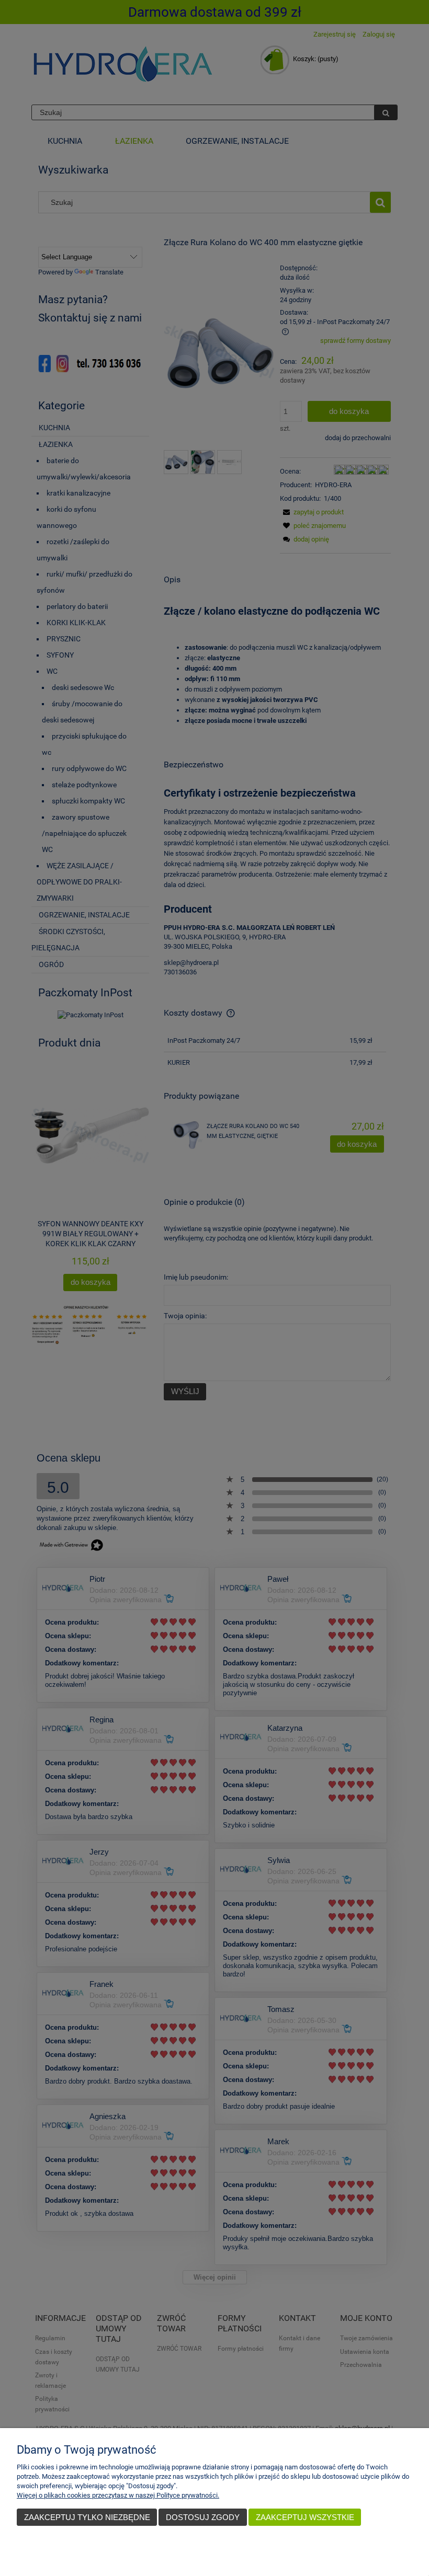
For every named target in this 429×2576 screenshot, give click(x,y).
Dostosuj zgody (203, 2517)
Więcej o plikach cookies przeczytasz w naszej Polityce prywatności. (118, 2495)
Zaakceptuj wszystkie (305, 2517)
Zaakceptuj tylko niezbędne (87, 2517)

» **Problem details**
Restate word for word the lines from the line containing "Dostosuj zgody (203, 2517)" through the last line of the listing, inclusive, and nothing beyond them.

» **Answer for this exercise**
Dostosuj zgody (203, 2517)
Więcej o plikach cookies przeczytasz w naszej Polityce prywatności. (118, 2495)
Zaakceptuj wszystkie (305, 2517)
Zaakceptuj tylko niezbędne (87, 2517)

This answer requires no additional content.